The most important determination the media make is deciding what category a story falls into. For example, NPR recently ran a report asking the following:
How Did Crimean-Congo Hemorrhagic Fever Pop Up In Spain?
Oddly enough, despite the headline, the reporter doesn’t seem that interested in answering the question. What follows is a public-health story:
The disease is a tick-borne, Ebola-like virus. Because it’s a lesser-known illness, it is often misdiagnosed. So there aren’t very good official statistics on the number of cases in many parts of the world.
It’s normally found in North Africa, the Middle East and Central Asia. But in 2016, two cases cropped up in Spain.
Last September, a 62-year-old man in Madrid died after being bitten by a tick while walking in the Spanish countryside. Doctors determined he had contracted Crimean-Congo hemorrhagic fever, which causes headache, fever, nausea, bruising and bleeding. In severe cases, patients experience sharp mood swings and confusion as well as kidney deterioration or sudden liver failure.
Up to a third of patients die, usually within two weeks of contracting the disease.
Oh, my. That’s not good news for, say, all those Brit celebs who retire to the Costa. What could it be?
In a study published Wednesday in The New England Journal of Medicine, researchers speculate that the ticks carrying the virus sneaked into Europe by latching on to migrating birds from Morocco or imported livestock.
But migrating birds have been crossing the Mediterranean for millennia without bringing Crimean-Congo hemorrhagic fever with them. Go back to that sentence up above:
It’s normally found in North Africa, the Middle East and Central Asia. But in 2016, two cases cropped up in Spain.
Hmm. 2016. Did anything happen round about then that was different? As opposed to things that are entirely unchanged, like bird migration patterns. Why, yes! Millions of “refugees” arrived in Europe from …go on, take a wild guess: “North Africa, the Middle East and Central Asia”. Could that possibly have anything to do with the appearance in Spain of a hitherto unknown disease?

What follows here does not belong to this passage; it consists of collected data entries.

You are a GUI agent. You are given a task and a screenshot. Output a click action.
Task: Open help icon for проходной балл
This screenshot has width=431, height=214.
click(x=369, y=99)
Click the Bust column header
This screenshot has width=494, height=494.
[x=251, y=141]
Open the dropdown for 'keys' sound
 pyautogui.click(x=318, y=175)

Ryan Kennedy thinks so – because he writes for VDare, which is a website that focuses on immigration, so that it seems fairly obvious, if millions of people from the Third World walk unprocessed and unmonitored into First World countries, that pretty soon the First World countries will have Third World diseases. I speak as someone who, as a condition of moving to the United States, was required to be tested for tuberculosis, Aids and whatnot. But the strictures they impose on a Canadian apparently do not extend to Libyans and Gambians and Afghans.
So perhaps the migrating birds are blameless, and this public-health story is really one of migrating humans.

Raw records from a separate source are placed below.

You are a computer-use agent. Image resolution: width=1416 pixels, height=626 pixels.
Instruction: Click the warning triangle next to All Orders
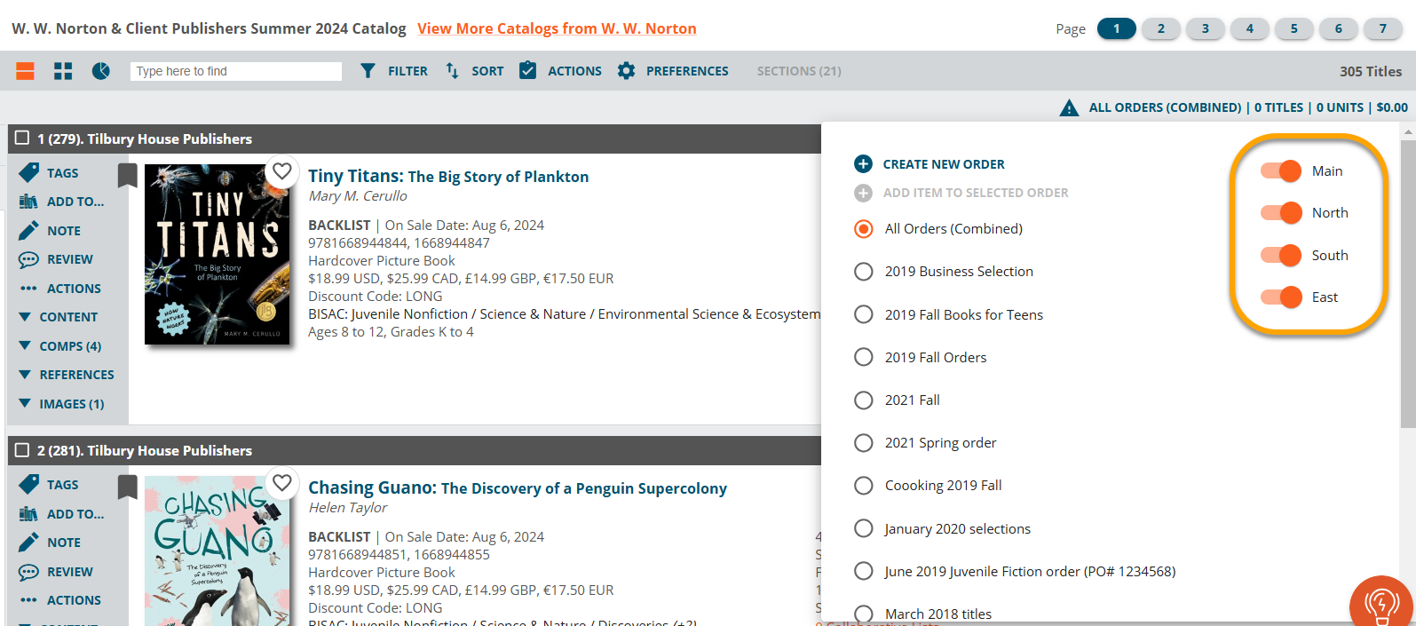(x=1069, y=108)
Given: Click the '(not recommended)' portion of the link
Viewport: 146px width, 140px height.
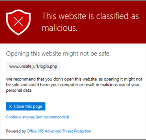Looking at the screenshot, I should click(52, 117).
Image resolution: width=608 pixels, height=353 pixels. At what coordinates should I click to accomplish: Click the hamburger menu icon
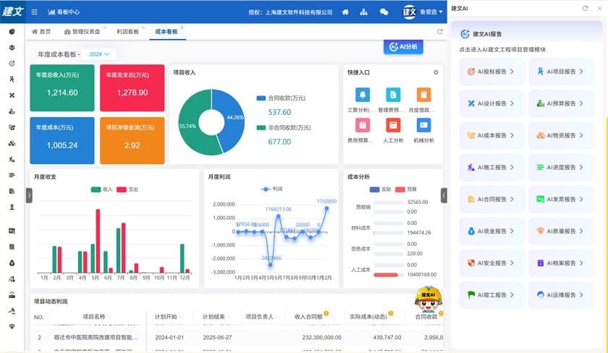point(34,12)
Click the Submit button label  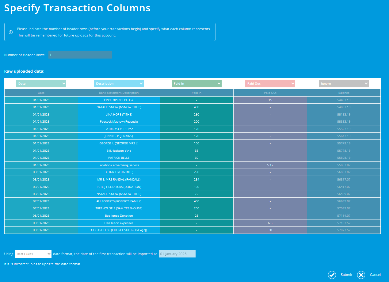[x=346, y=275]
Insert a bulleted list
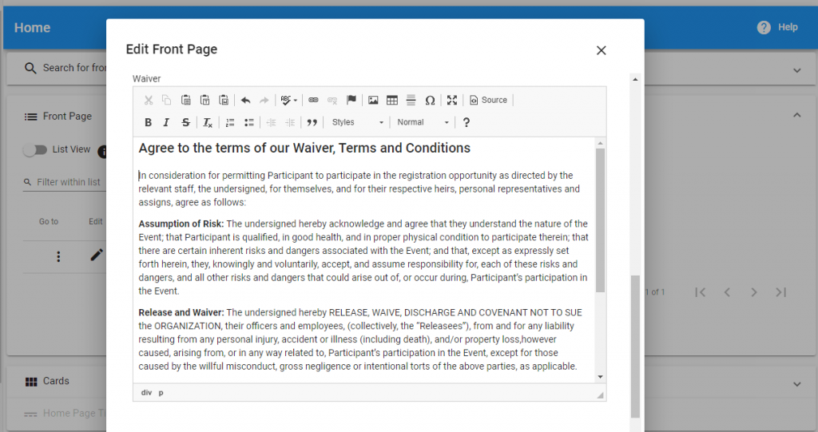The height and width of the screenshot is (432, 818). (x=249, y=122)
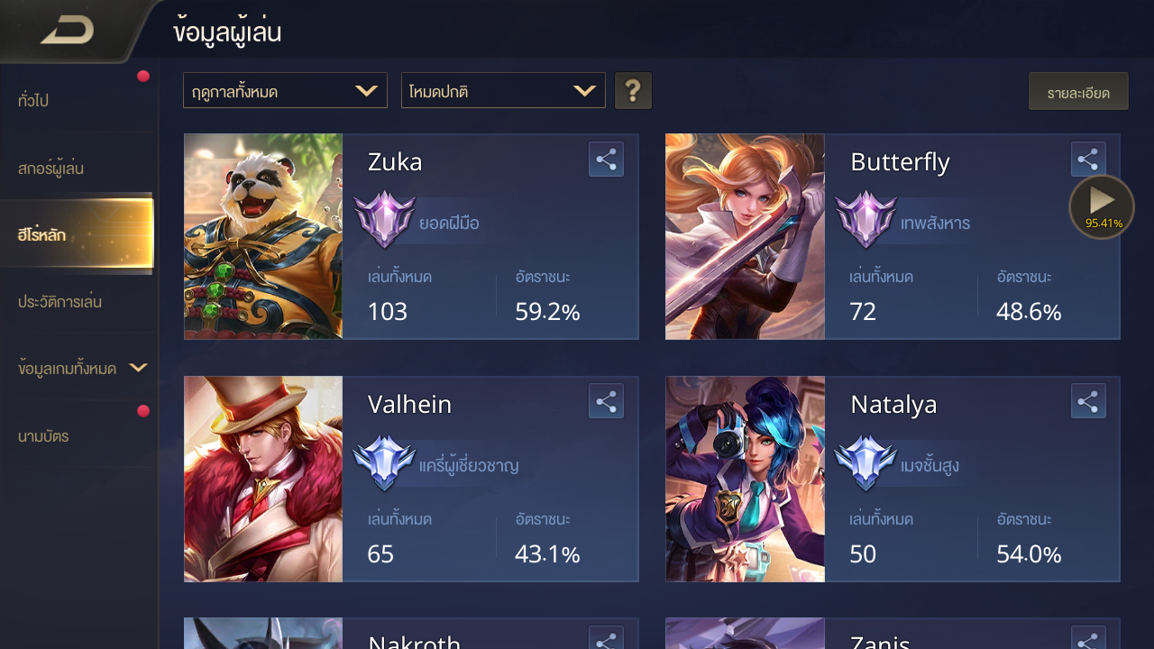The width and height of the screenshot is (1154, 649).
Task: Open Zuka's panda portrait thumbnail
Action: coord(263,237)
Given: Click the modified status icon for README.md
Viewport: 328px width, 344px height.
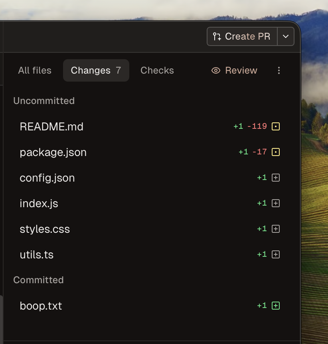Looking at the screenshot, I should click(275, 126).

~Now consider a second story: A law-abiding unarmed woman makes the mistake of calling 911 and, when the responding officers arrive, they shoot her dead. The American media’s reflex instinct is that this is an out-of-control murderous police-brutality story. To be sure, it’s more helpful if the victim is black or Hispanic, but in this case she is female and an immigrant, albeit from Australia. And certainly Down Under the instinct of the press would also be to play this as an example of a country with a crazy gun culture and the bad things that happen when innocent foreigners make the mistake of going there, even to a peaceable, upscale neighborhood. Or in the shorthand of the Sydney Daily Telegraph front page:
AMERICAN NIGHTMARE
In both Oz and the US, the next stage of the story would be cherchez le cop – lots of reports of a redneck officer with a hair-trigger temper and various personal issues.

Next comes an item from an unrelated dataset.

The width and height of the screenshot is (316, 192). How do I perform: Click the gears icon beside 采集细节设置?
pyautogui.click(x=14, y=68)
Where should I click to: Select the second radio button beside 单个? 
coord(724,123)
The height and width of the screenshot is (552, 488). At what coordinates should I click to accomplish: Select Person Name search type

But there’s a complicating factor. It’s so complicating that The Washington Post finds itself running a 1,200-word story on the death of Justine Damond without a word about the copper who shot her – nothing about his background, record, habits, behavior. Not even his name.
Because his name is Mohamed Noor. As Tucker Carlson pointed out on Fox News the other night, the reason you know the officer’s identity is significant is because the Post went to all that trouble not to mention it.
Mr Noor was born in Somalia, and these days, aside from being home to the fictional Lake Wobegon, Minnesota is also home to the all too real Little Mogadishu – mainly thanks to generous “family reunification” from a country that keeps no reliable family records. (Last year, I had a Somali minicab driver in London who was planning to move to Minneapolis “because my brother lives there. Well, he’s not really my brother,” he added cryptically.)
If you take seriously Sir Robert Peel’s dictum that “the police are the public and the public are the police”, then, if your town turns Somali, you’re going to need some Somali policemen. And, just like Garrison Keillor’s radio tales of old Minnesota, the new Minnesota also requires its heartwarming yarns. In the deft summation of Michele Bachmann (a favorite guest on The Mark Steyn Show) Officer Noor is an “affirmative-action hire by the hijab-wearing mayor of Minneapolis”.